Cite as: https://hdl.handle.net/21.11116/0000-0000-79E6-5
Abstract
Emerging evidence indicates that prediction, instantiated at different perceptual levels, facilitate visual processing and enable prompt and appropriate reactions. Until now, the mechanisms underlying the effect of predictive coding at different stages of visual processing have still remained unclear.
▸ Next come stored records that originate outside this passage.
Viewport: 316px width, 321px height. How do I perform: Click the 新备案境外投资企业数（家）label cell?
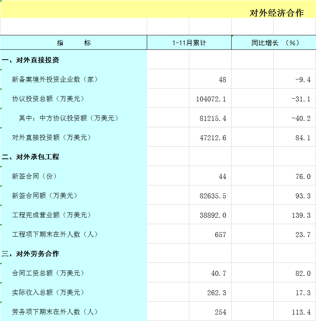[x=55, y=79]
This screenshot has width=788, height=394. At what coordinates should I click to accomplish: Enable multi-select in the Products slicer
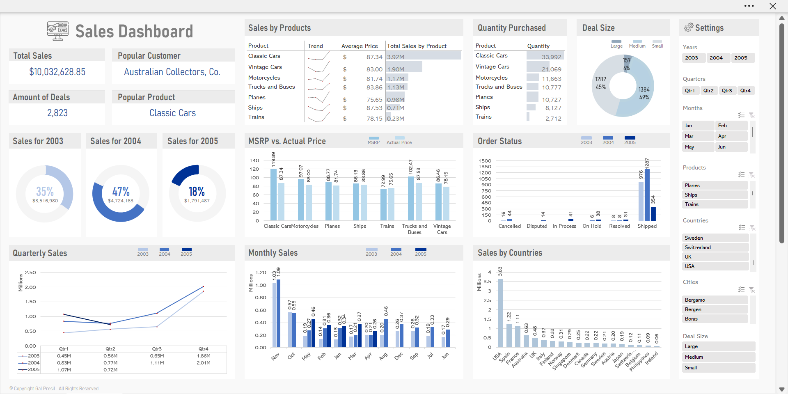[741, 175]
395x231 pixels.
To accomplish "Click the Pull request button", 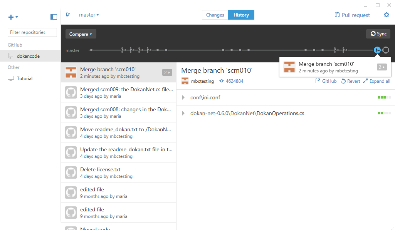I will click(x=351, y=15).
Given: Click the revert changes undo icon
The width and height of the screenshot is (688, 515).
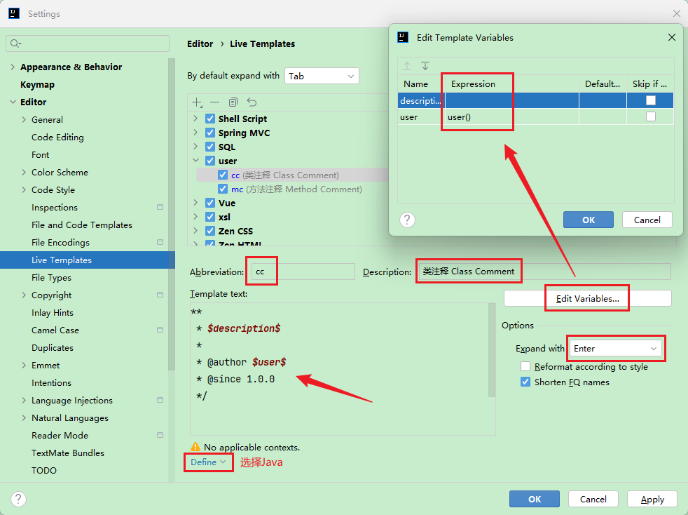Looking at the screenshot, I should coord(252,102).
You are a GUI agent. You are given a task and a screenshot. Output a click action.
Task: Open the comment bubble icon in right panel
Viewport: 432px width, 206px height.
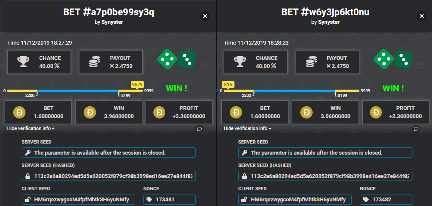coord(416,129)
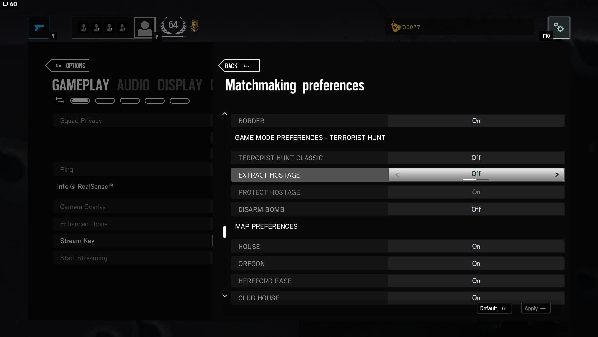This screenshot has height=337, width=598.
Task: Click the vertical scrollbar thumb
Action: 225,232
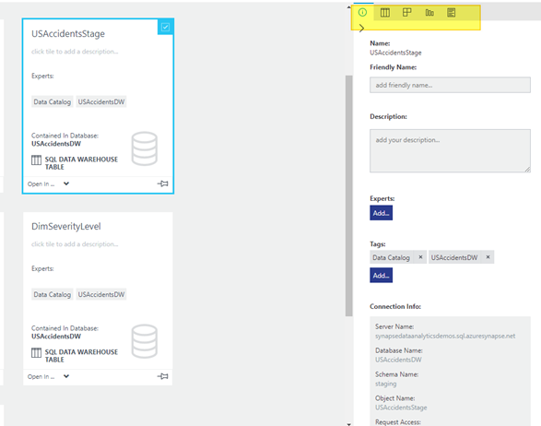
Task: Click the Friendly Name input field
Action: click(450, 85)
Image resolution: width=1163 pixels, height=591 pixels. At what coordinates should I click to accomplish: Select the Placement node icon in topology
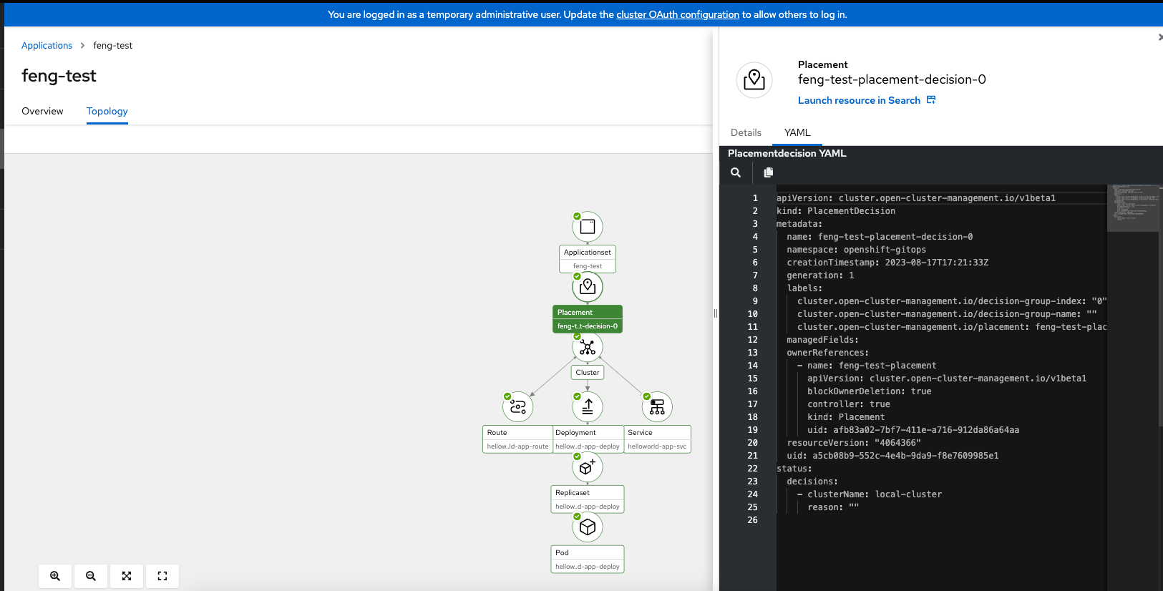pos(588,287)
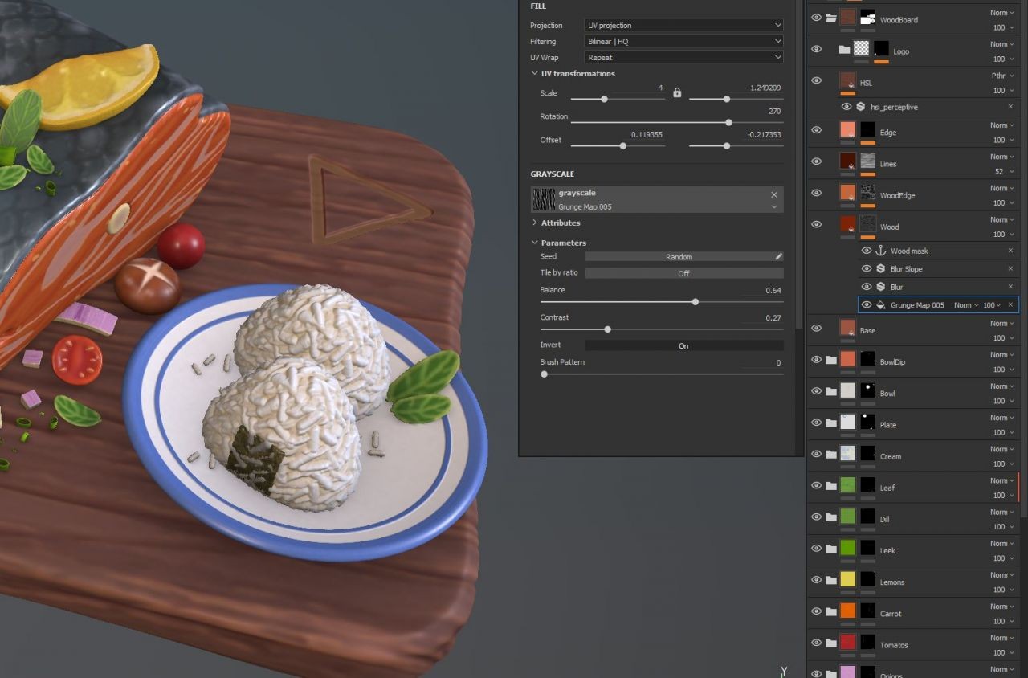Toggle visibility of the Plate folder
Image resolution: width=1028 pixels, height=678 pixels.
[x=817, y=423]
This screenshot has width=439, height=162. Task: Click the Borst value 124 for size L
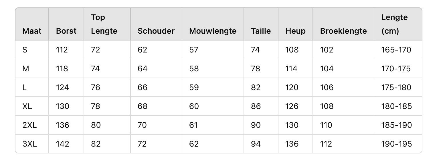[x=62, y=87]
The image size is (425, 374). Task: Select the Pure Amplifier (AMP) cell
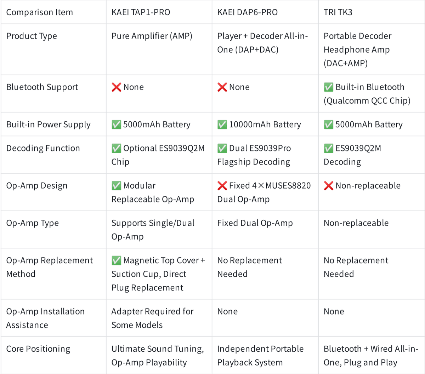[152, 36]
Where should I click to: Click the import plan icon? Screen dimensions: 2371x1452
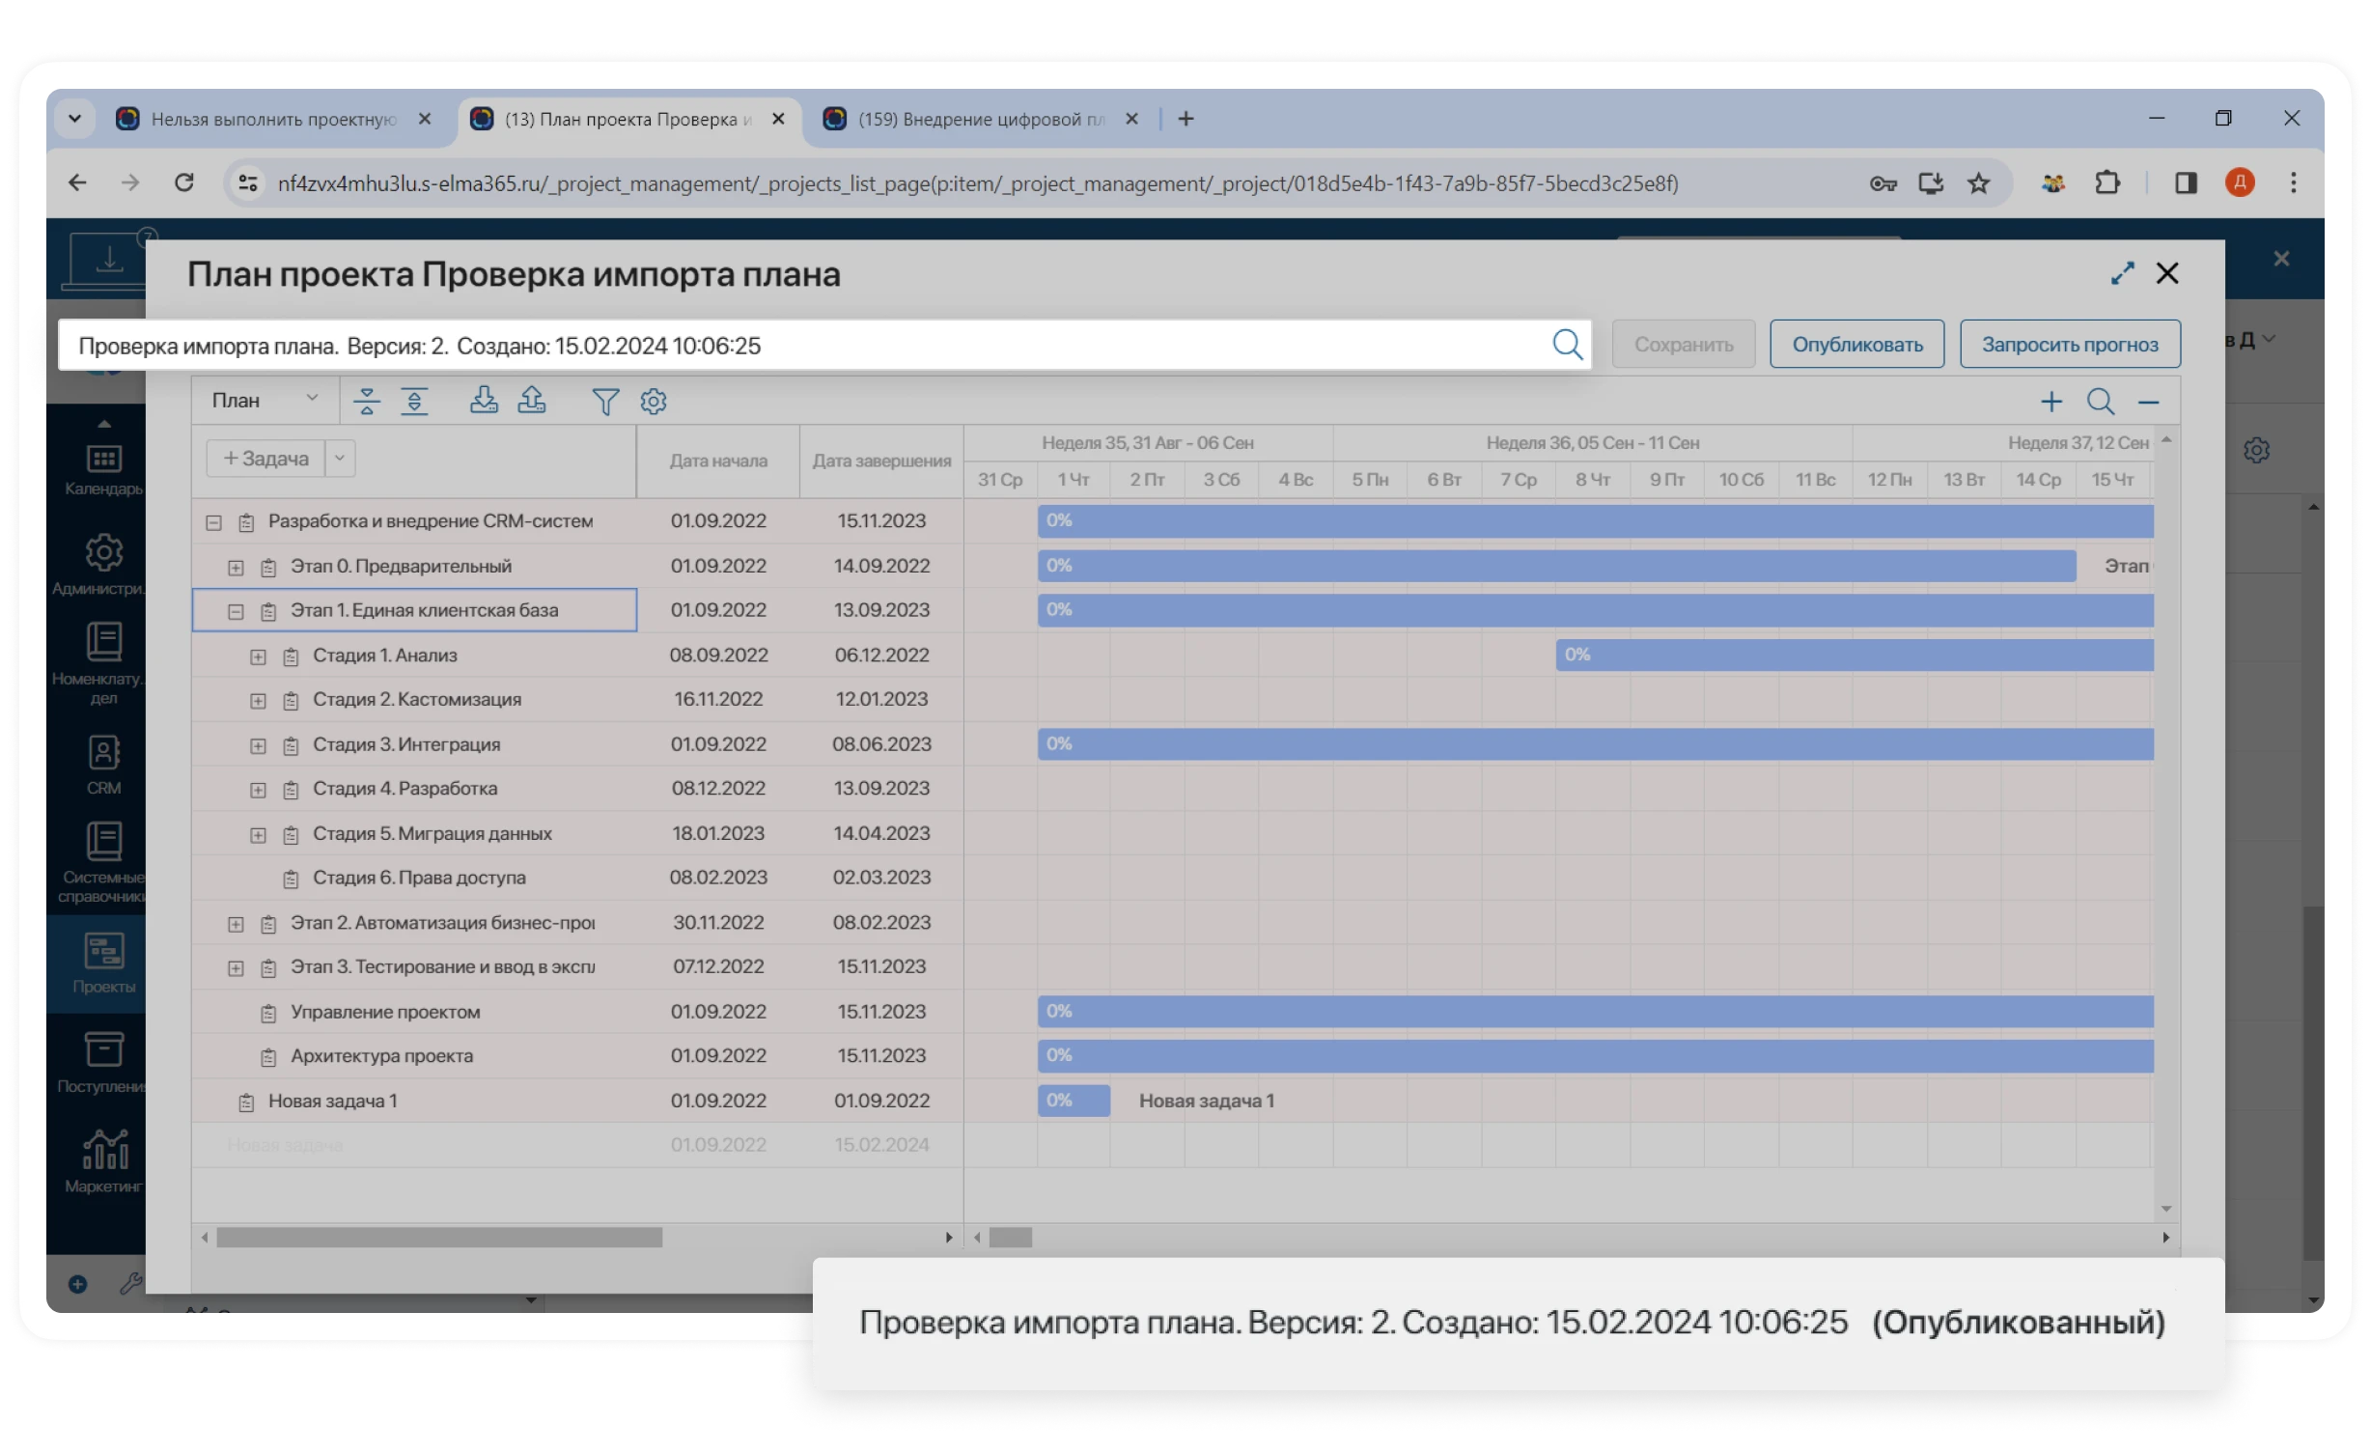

Here, we aimed to investigate early and late processing of spatial prediction violation by performing combined recordings of saccadic eye movements and fast event-related fMRI during a continuous visual detection task. Psychophysical reverse correlation analysis revealed that the degree of mismatch between current perceptual input and prior expectations is mainly processed at late rather than early stage, which is instead responsible for fast but general prediction error detection. Furthermore, our results suggest that conscious late detection of deviant stimuli is elicited by the assessment of prediction error’s extent more than by prediction error per se. Functional MRI and functional connectivity data analyses indicated that higher-level brain systems interactions modulate conscious detection of prediction error through top-down processes for the analysis of its representational content, and possibly regulate subsequent adaptation of predictive models. Overall, our experimental paradigm allowed to dissect explicit from implicit behavioral and neural responses to deviant stimuli in terms of their reliance on predictive models.